● Task directions:
Lines containing the word "will" are the ones to copy from the records below.

Source data:
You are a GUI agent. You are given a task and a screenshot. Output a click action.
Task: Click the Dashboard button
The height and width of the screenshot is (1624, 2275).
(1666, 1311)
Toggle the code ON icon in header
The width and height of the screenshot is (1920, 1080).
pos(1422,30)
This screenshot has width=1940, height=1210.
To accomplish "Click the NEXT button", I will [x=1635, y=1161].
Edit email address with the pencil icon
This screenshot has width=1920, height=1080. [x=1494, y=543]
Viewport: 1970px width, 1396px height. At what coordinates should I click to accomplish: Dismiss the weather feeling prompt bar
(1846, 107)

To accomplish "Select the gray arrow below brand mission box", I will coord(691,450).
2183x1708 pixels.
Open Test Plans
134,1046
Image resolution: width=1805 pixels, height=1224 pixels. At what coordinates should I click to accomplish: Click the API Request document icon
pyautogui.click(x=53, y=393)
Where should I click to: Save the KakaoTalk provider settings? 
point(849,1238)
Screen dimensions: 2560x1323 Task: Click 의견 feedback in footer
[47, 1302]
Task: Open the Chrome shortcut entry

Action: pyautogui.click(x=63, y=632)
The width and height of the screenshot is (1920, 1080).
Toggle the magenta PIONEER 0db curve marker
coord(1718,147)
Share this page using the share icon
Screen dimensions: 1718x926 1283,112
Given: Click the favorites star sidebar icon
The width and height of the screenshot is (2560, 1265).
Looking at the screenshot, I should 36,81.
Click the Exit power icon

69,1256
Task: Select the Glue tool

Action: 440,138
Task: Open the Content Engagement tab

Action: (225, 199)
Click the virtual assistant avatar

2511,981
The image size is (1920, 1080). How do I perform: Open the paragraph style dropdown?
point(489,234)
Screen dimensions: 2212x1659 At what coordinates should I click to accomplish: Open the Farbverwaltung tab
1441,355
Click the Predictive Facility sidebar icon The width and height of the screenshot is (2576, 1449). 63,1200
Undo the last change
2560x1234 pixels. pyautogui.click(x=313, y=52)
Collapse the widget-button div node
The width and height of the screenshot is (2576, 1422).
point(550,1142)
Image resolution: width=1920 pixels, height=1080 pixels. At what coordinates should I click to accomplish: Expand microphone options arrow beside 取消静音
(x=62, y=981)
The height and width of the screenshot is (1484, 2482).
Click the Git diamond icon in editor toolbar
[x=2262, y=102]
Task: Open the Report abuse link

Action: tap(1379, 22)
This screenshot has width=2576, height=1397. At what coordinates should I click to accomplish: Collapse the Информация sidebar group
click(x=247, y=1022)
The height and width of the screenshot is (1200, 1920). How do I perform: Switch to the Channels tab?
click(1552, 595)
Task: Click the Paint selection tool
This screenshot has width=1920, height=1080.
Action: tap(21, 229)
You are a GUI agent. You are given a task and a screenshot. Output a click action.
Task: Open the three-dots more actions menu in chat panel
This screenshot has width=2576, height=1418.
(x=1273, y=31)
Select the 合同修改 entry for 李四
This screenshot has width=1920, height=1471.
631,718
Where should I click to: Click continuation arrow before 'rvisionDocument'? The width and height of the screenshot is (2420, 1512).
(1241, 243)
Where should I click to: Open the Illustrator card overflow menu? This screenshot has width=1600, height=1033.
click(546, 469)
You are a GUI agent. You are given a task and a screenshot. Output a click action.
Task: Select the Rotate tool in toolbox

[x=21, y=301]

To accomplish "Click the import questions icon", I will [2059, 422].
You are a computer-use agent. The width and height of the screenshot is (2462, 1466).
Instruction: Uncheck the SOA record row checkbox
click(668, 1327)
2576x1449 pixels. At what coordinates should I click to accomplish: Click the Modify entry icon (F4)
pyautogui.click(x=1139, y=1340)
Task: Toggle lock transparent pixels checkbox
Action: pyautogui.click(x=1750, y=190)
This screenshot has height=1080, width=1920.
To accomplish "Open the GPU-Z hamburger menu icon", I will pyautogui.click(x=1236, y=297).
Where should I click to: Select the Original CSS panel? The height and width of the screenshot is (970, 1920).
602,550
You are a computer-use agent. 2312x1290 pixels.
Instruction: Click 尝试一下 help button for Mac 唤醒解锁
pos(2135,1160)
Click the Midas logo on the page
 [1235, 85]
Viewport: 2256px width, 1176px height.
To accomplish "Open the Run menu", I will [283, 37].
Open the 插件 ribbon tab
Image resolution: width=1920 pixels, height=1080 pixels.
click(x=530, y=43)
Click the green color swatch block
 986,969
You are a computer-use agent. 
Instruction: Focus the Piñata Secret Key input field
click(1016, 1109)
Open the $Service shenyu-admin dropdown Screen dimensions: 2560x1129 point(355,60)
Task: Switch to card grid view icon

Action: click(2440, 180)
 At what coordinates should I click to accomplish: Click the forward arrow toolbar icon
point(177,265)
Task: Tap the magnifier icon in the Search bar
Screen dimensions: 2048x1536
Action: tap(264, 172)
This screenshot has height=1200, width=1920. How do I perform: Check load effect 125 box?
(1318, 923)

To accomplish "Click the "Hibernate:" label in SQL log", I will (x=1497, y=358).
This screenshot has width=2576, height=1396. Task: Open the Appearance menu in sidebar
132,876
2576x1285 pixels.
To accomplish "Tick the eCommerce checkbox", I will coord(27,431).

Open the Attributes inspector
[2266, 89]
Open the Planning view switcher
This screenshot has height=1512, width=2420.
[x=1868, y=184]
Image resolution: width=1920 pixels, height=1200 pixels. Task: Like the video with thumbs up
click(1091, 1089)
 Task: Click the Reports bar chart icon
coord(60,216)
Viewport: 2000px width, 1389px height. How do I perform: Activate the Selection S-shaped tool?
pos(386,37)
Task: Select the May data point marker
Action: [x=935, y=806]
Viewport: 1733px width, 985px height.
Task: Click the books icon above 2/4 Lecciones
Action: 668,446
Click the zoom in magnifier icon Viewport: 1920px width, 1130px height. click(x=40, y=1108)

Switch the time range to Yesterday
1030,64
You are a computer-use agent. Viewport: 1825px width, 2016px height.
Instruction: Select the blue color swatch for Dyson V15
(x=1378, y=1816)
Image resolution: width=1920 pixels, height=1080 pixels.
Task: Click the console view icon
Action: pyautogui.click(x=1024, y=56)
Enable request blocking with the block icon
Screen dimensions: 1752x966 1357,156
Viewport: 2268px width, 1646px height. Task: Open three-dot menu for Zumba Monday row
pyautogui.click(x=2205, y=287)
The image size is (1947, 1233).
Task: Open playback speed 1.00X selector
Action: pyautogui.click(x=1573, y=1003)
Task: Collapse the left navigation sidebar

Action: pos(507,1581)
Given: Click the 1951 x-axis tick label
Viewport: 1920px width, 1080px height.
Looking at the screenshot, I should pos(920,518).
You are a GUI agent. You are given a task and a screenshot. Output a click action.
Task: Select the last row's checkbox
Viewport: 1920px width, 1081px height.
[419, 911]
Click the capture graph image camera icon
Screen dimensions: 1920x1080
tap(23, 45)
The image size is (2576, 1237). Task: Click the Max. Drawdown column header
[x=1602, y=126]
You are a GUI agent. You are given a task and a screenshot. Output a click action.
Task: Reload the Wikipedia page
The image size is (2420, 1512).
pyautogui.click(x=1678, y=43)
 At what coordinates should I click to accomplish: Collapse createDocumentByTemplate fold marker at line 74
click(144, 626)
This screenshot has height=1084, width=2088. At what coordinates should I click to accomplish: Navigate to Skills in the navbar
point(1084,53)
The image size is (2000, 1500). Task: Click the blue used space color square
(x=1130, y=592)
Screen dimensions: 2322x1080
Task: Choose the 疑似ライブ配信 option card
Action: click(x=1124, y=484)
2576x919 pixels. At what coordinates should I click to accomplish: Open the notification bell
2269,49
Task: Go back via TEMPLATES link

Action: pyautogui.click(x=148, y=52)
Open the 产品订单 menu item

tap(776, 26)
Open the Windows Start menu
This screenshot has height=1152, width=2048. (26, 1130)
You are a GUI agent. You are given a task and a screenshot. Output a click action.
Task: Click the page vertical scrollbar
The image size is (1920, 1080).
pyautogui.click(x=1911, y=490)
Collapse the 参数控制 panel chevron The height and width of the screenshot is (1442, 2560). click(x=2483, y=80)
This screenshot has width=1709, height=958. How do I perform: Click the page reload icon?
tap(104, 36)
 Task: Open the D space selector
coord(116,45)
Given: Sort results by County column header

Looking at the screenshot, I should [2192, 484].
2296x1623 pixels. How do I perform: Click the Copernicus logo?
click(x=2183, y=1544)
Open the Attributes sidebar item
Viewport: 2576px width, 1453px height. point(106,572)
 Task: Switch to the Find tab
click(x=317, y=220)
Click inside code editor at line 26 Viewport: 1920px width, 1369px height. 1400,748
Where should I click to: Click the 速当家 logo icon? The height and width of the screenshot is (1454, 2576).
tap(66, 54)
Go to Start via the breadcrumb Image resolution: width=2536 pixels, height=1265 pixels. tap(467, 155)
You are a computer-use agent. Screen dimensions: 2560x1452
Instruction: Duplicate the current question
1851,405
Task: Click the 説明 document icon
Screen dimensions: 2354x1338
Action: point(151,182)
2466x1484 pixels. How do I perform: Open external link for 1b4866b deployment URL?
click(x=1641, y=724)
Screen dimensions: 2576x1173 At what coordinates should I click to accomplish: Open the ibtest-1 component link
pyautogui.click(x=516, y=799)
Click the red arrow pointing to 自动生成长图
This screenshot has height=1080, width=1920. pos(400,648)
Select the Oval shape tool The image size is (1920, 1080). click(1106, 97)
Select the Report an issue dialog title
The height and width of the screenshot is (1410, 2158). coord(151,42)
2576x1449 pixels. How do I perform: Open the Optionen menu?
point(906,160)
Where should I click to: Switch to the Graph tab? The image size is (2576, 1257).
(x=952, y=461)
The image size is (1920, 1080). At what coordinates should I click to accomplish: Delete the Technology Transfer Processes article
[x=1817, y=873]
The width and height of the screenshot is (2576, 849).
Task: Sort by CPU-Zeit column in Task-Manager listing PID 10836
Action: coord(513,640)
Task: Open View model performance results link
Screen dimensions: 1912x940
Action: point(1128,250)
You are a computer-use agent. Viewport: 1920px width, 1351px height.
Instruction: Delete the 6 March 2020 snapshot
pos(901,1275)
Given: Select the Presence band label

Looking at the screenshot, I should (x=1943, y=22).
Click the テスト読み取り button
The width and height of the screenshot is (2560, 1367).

● Expected output:
To accomplish "Click the NEXT button", I will [x=1635, y=1161].
To accomplish "Select the gray arrow below brand mission box", I will coord(691,450).
To accomplish "Click the import questions icon", I will [2059, 422].
To accomplish "Open the GPU-Z hamburger menu icon", I will pyautogui.click(x=1236, y=297).
To accomplish "Open the Run menu", I will [283, 37].
To accomplish "Click the "Hibernate:" label in SQL log", I will (x=1497, y=358).
To accomplish "Tick the eCommerce checkbox", I will coord(27,431).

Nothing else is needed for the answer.